• [TRY IT] Omit all pictures. Print the remaining lines exactly, from the start of the data through the line containing "Given: Tap the version number v2.23.0".

• [GIVEN DATA]

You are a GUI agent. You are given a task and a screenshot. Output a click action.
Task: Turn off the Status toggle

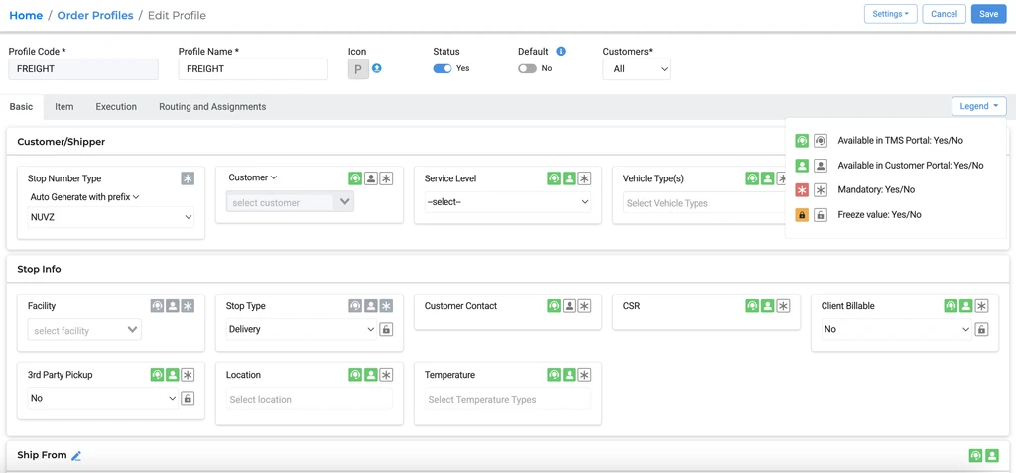pyautogui.click(x=443, y=69)
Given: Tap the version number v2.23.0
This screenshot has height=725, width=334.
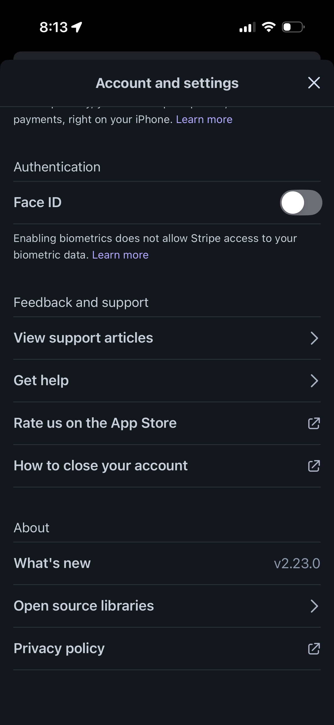Looking at the screenshot, I should click(x=297, y=563).
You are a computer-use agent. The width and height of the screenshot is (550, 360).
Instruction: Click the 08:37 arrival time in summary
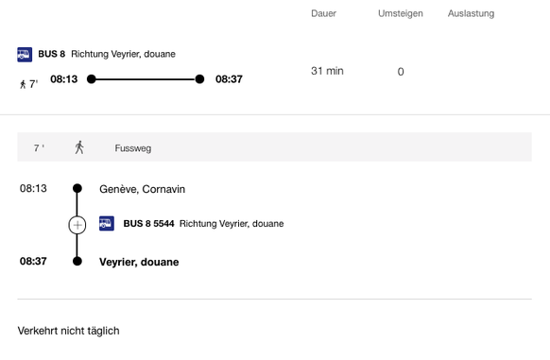coord(229,79)
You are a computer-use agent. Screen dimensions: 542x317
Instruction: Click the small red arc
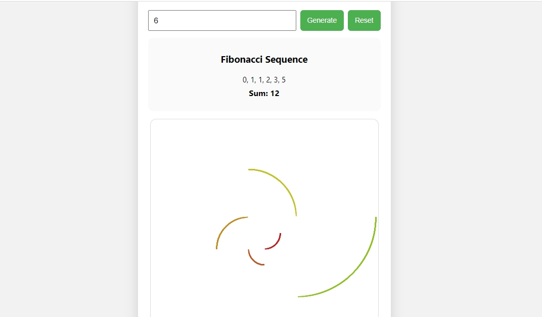tap(277, 244)
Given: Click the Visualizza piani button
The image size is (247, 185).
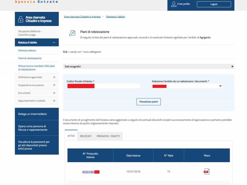Looking at the screenshot, I should [x=148, y=102].
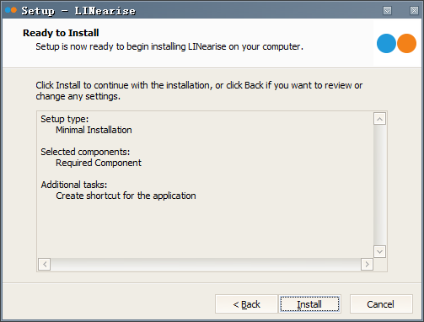The width and height of the screenshot is (424, 322).
Task: Click 'Create shortcut for the application' line
Action: click(126, 196)
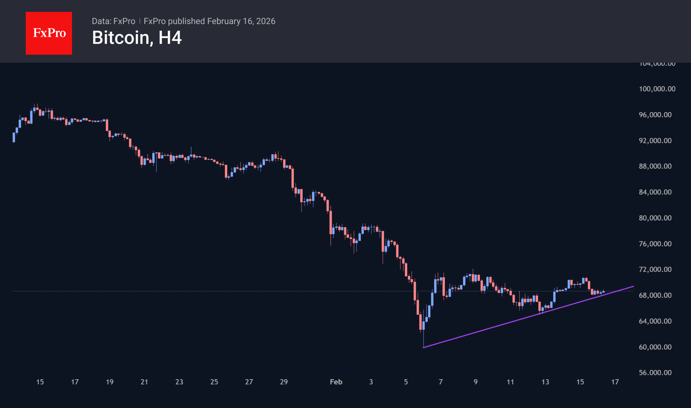691x408 pixels.
Task: Click date 25 on the time axis
Action: (x=214, y=382)
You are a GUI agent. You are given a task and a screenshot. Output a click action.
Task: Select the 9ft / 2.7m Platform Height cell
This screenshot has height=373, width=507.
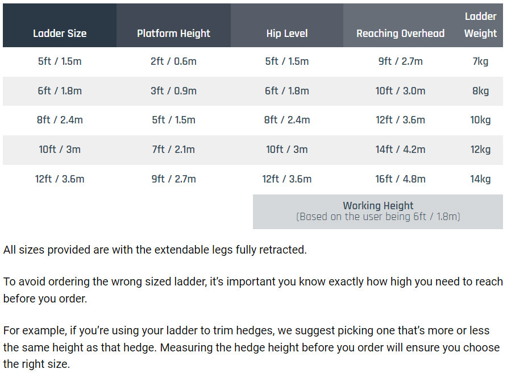(173, 179)
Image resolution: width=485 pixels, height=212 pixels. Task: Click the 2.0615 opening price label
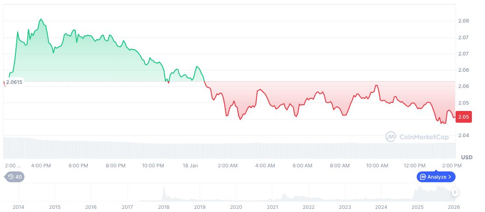coord(14,82)
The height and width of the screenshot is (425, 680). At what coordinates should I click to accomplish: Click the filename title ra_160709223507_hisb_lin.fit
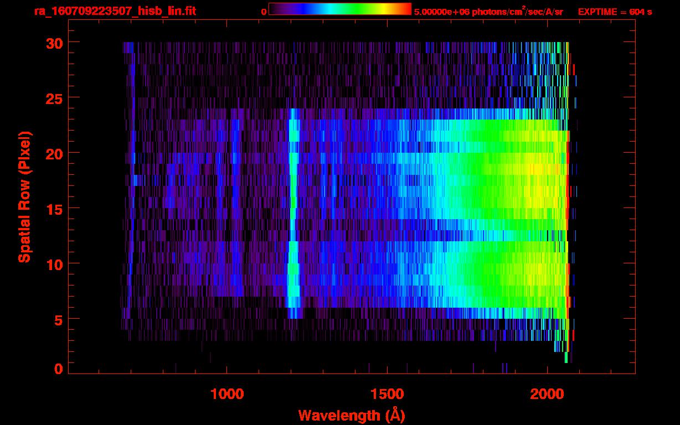(115, 11)
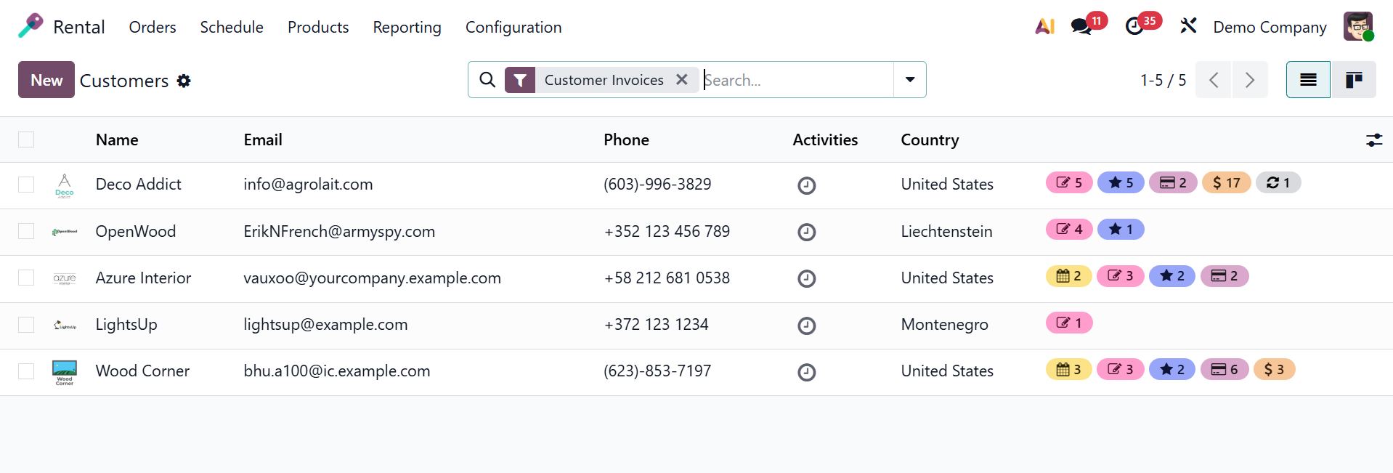
Task: Open the activities clock icon with 35
Action: [1134, 27]
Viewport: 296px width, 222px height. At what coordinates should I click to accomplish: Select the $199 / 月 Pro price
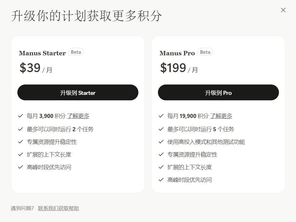click(x=179, y=68)
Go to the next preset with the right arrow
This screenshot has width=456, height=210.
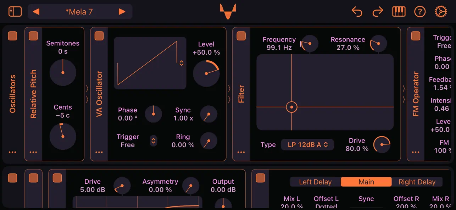pyautogui.click(x=122, y=11)
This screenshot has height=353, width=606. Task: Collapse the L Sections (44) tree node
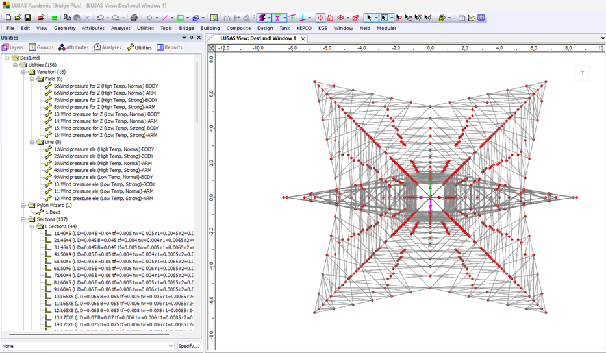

• [RESPONSE TO THIS TASK]
You are a GUI agent. You are given a task and a screenshot. Output a click action.
Task: Turn off the Status toggle

pyautogui.click(x=443, y=69)
Given: Tap the version number v2.23.0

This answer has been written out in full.